*RECORDED DATA*.
______

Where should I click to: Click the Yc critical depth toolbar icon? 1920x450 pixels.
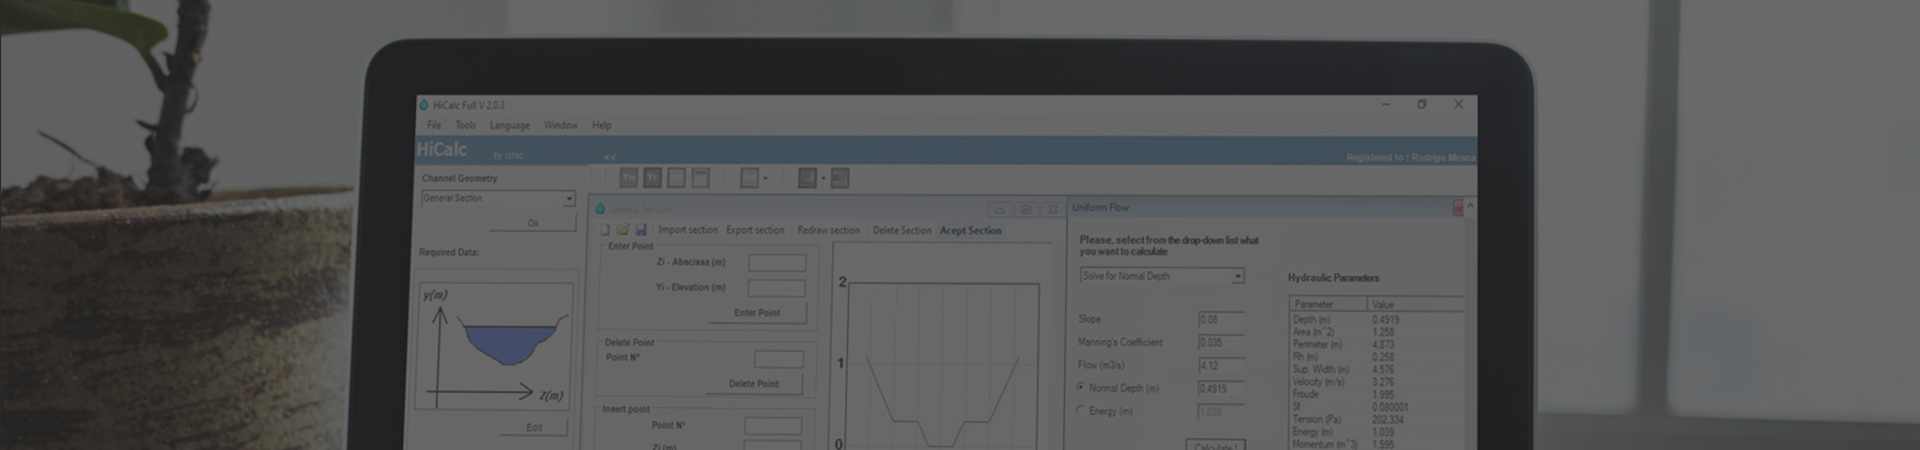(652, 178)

______

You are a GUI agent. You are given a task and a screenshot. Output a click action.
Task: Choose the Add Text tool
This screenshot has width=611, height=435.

______

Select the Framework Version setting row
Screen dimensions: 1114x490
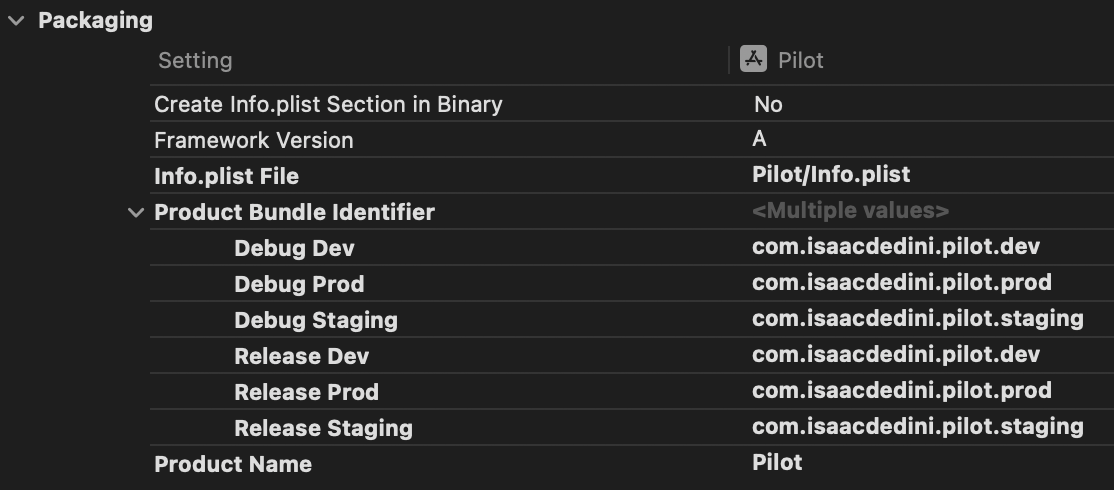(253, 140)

______

*PROMPT*. In the records, which lines mention the word "screenshot"? Copy those lines.

*TASK RESULT*.
You are a GUI agent. You are given a task and a screenshot. Output a click action.
This screenshot has width=611, height=435.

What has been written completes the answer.